Elucidating ryanodine receptor domain interactions in sudden cardiac death : towards the development of novel therapeutic strategies

摘要

Interdomain Interactions within the complex three-dimensional architecture of the cardiac ryanodine receptor (RyR2) are pivotal in channel regulation. Acquired or genetic abnormalities that perturb these stabilising intra-molecular interactions are pathogenic. This laboratory identified the interacting- or l-Domain of human RyR2 that mediated interaction between cytoplasmic and transmembrane (TM) assemblies. To further elucidate the precise roles of functional motifs within the l-Domain, three contiguous fragments spanning RyR2 amino acid residues 3722-4610 were synthesised using a cell-free system. One fragment termed IDB (amino acid residues 4353-4499) profoundly modulated cellular Ca2+ cycling and resulted in the remarkable normalisation of intercellular synchrony following its microinjection into ouabain-treated cardiomyocyte monolayers.
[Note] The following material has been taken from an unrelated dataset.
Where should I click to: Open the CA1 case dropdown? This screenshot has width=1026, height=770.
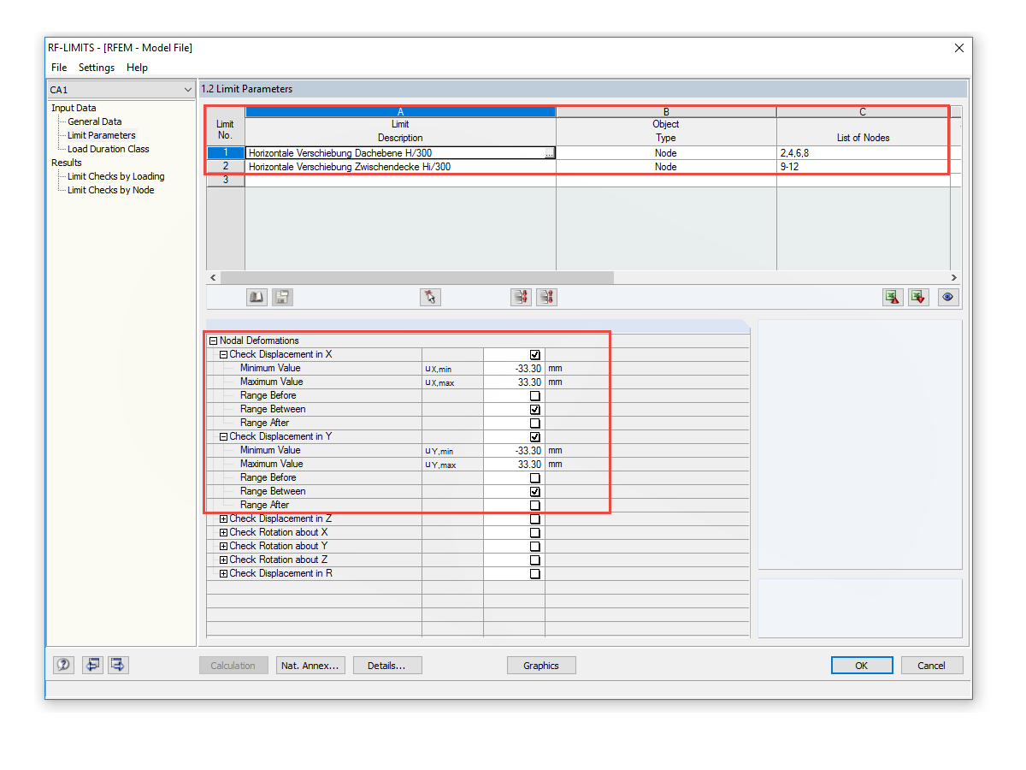[x=190, y=89]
These phenomena were linked to IDB- mediated stabilisation of RyR2 and were fully corroborated using IDB purified from a bacterial expression system. Bioinformatic analysis revealed striking structural homology between sub-fragments of the RyR2 l-Domain and l-Domain-like regions of inositol 1,4,5- trisphosphate receptors (IP3R). Recombinant expression of l-domain sub-fragments in RyR- null human embryonic kidney (HEK) cells remodelled carbachol-evoked Ca2+-responses and suppressed homeostatic Ca2+ signalling events indicating that IDB also modulated IP3R signalling mechanisms. In both HL-1 and HEK cells, IDB-dependent Ca2+ modulation extended to surrounding cells that were not microinjected with recombinant protein. This so- called 'bystander effect' was mediated by the transfer of signalling molecules via direct cell- to-cell coupling (gap junctions) and also by the extracellular transmission of diffusible effectors. This thesis supports the concept that RyR2 stabilisation rescues pathogenic Ca2+ dysregulation and suggests that there is substantial merit in developing further epitope-targeting strategies for the therapeutic normalisation of Ca2+ cycling in cardiac disease.